When defining the load profiles used for the simulations with this software, two types can be distinguished: loads coming from standard consumers and those associated with an EV charging station load model. To define the first type of load, it is necessary to know the power system. In this case, the article [10] classifies the distribution network as residential, and information provided by Proedrou [13] and Gottwalt et al. [14] is taken as a basis. Moreover, in order to calculate the loads derived from EV charging stations, some estimations are made based on the data presented in [15,16] and according to the equations reported by the authors of [17,18,19,20,21] (explained in Section 2).
The literature review shows many researchers have discussed the benefits and constrains of integrating EV charging stations in distributed networks, such as in [22,23,24,25,26], concluding that it is necessary to propose measures and solutions regarding the economic, technical and infrastructure aspects of electric networks. In order to understand the charging system of EVs, studies by authors such as Lee et al. [27] and Yang et al. [28] are used, in which different real charging profiles are presented to define predictive algorithms.

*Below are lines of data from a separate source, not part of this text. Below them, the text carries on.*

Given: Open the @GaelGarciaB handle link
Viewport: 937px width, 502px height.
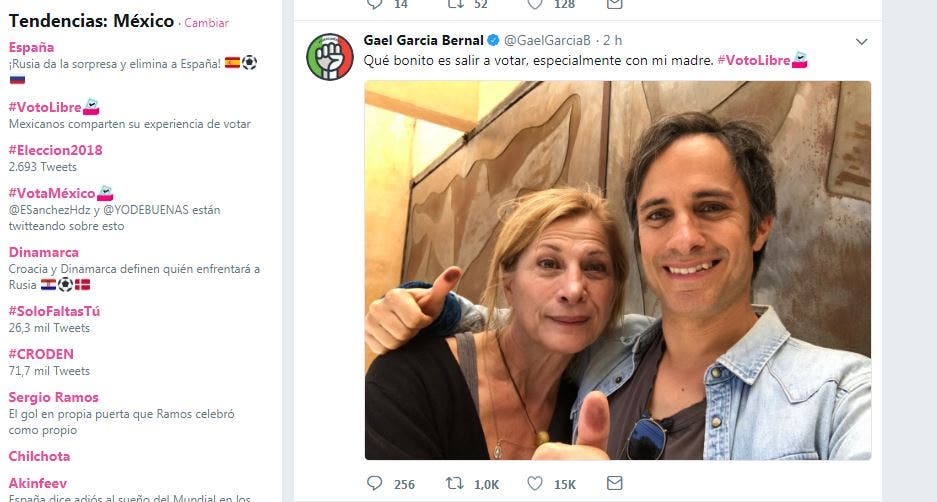Looking at the screenshot, I should [x=549, y=41].
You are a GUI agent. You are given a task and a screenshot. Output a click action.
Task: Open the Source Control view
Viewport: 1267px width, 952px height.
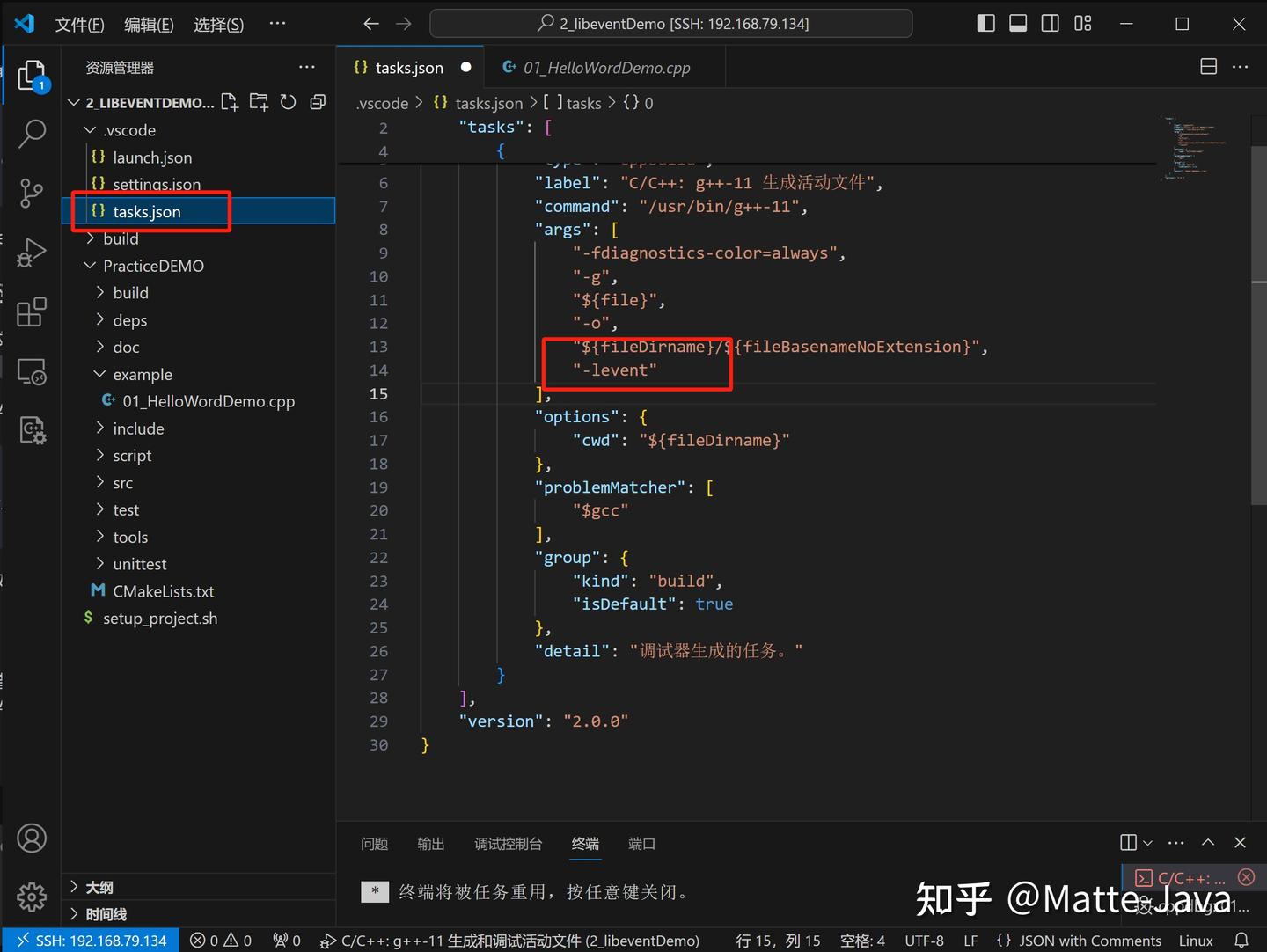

Various authors have proposed optimization models that aim to demonstrate the economic benefit obtained by EV users, such as in the works published by Zhou et al. [29] and Aguilar-Dominguez et al. [30,31]. Other models proposed in the literature include a schedule of vehicle-to-grid (V2G) technology, such as the model developed by Guo et al. in [32], Luo et al. [33] and Diaz-Londono et al. [34]. Finally, it is worth mentioning Ahmad’s contribution [35], which provides a detailed review of the effect of the location of EV charging stations on the distribution network’s parameters. All these previous works support the present contribution, although from a different perspective to that developed in this paper, which is focused on studying the technical impact of the penetration level of EVs on a real distribution network, regarding voltage profiles, active power transferred from the external network and power losses. This is highly useful in demonstrating the reinforcement measures that distribution system operators (DSO) should implement in these power grids.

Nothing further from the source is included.